Zhanna Khrenkov didn’t appeal to him that much, so he was only slightly stirred by the move.
“I think my fiancée will want to go back soon,” he said.
“Are you sure?” Zhanna said with a mocking smile. “She seems to be having a very good time.”
And in fact, Alexandra was dancing the salsa/reggae in slow time, her body glued to Ponickau’s.
“Leave her to her fun,” Zhanna insisted as they returned to their table. “We won’t be gone long.”
Malko was trapped.
So he made his way through the dancers and set a light but possessive hand on Alexandra’s rump. Over the sound of the music, he said:
“Our friend Zhanna asked me to go to the Privé for a few moments. Want to come along?”
Alexandra’s refusal was chilly, and Malko didn’t insist. Zhanna was standing at the edge of the dance floor, purse in hand.
They had only to cross the narrow Sporting d’Été hall to reach the Privé, where they showed their identification. Because Monaco followed French law, you had to show ID before being allowed into a casino. Zhanna pulled out a blue American passport, and Malko presented his purple Austrian one.
Entering the casino, he was surprised to find the room nearly empty. Half the roulette and blackjack tables were already covered in green baize.
A gambling hell-hole, it wasn’t.
Zhanna came back from the cage with a handful of chips.
“Come on!” she cried gaily.
In the next room, which was somewhat livelier, she went to the roulette table and slapped two five-hundred-euro chips firmly on number 24.
“There! I hope you bring me luck!”
Alas, that wasn’t the case.
The croupier raked off Zhanna’s bets five times in a row. With a resigned sigh, she put her last two chips on 24 again.
Miraculously, after bouncing around a little, the ivory ball came to rest on 24.
“Harasho!” she cried in the classic Russian phrase as she briskly scooped the seventy-six chips into her purse.
“Let me buy you a glass of champagne,” she said, making her way to the bar. “You really did bring me luck.
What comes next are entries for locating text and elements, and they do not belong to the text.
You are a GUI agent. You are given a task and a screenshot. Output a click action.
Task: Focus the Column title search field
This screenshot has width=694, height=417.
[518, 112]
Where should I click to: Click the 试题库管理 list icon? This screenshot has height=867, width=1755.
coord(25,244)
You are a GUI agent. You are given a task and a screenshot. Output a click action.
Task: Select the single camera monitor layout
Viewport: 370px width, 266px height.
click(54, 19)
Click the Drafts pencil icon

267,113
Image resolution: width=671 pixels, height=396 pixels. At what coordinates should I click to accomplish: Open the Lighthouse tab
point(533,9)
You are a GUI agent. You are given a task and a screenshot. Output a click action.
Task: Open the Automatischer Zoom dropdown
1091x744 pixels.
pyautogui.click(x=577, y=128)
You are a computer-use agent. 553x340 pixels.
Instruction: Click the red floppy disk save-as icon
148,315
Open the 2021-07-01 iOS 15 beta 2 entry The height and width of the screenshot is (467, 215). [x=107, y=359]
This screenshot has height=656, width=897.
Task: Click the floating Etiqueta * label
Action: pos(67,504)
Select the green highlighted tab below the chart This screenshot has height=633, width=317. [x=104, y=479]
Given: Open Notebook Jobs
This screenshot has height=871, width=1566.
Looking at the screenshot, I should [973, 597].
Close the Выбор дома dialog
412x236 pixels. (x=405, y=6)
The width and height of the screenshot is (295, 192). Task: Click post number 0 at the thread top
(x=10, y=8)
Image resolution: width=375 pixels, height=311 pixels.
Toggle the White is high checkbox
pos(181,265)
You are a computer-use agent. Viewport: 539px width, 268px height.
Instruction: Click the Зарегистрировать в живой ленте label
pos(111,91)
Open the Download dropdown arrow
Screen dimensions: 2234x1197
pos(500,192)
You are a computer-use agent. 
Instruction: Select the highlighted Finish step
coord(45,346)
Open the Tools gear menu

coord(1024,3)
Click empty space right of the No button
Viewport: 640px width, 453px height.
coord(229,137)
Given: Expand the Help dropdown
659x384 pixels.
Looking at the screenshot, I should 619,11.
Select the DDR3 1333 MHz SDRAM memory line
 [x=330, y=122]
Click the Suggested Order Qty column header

I usually never win.”
But when the bartender reached for an open bottle of champagne, she stopped him.
“No, I want a fresh bottle!” To Malko, she said, “What do you recommend?”
“Taittinger Comtes de Champagne Rosé 2004,” he told the bartender while stealing an anxious glance at his watch. They had left the Salle des Étoiles twenty minutes earlier, and Alexandra was probably fit to be tied—for no good reason!
The Taittinger cork gave a joyous pop! and he and Zhanna toasted each other.
“Nasdarovie!” he said.
“You speak Russian?”
“Da, kanyeshna,” he said with a s
mile.
“I like you more and more,” she purred, sipping her champagne.
“I don’t want to keep your husband waiting,” he said cautiously.
“Davai, then!” she cried, leaving a five-hundred-euro chip on the counter.
—
Their table in the Salle des Étoiles was now practically empty, as was the rest of the ballroom. Of their party, only the American couple and the two Italians remained.
“Helmut left with his wife and Prince Linge’s friend,” said the American. “He took Alexei along, too.”
Malko frowned. Alexandra must be in a rage, he thought. But Zhanna gave him no time to say anything.
“Where are you staying?” she asked.
“At the Hôtel de Paris.”
“So am I.”
“I’ll call us a taxi.”
“Don’t bother,” she said. “Our car must still be in the lot, since Alexei went with Helmut. I’ll drive us back.”
Malko didn’t argue. After saying good-bye to the two other couples, he and Zhanna headed for the Italian restaurant that led to Jimmy’z, the famous Monte Carlo nightclub with a garage on the heliport for the club’s patrons.
The parking valet came running the moment he spotted Zhanna.
“I’ll bring your car right away, Madame Khrenkov!”
“Where is it parked?”
“On the right over there, just beyond the hedge.”
“Give me the keys. I’ll get it myself.”
Bowing so low he was practically spread-eagled, the valet yelped with joy when Zhanna gave him a five-hundred-euro chip in exchange for the car keys.
Malko followed her across the open space and past the low hedge along a VIP parking area filled with Rolls-Royces, Lamborghinis, Ferraris, and a lone Bugatti. Zhanna got into a gray Bentley coupe.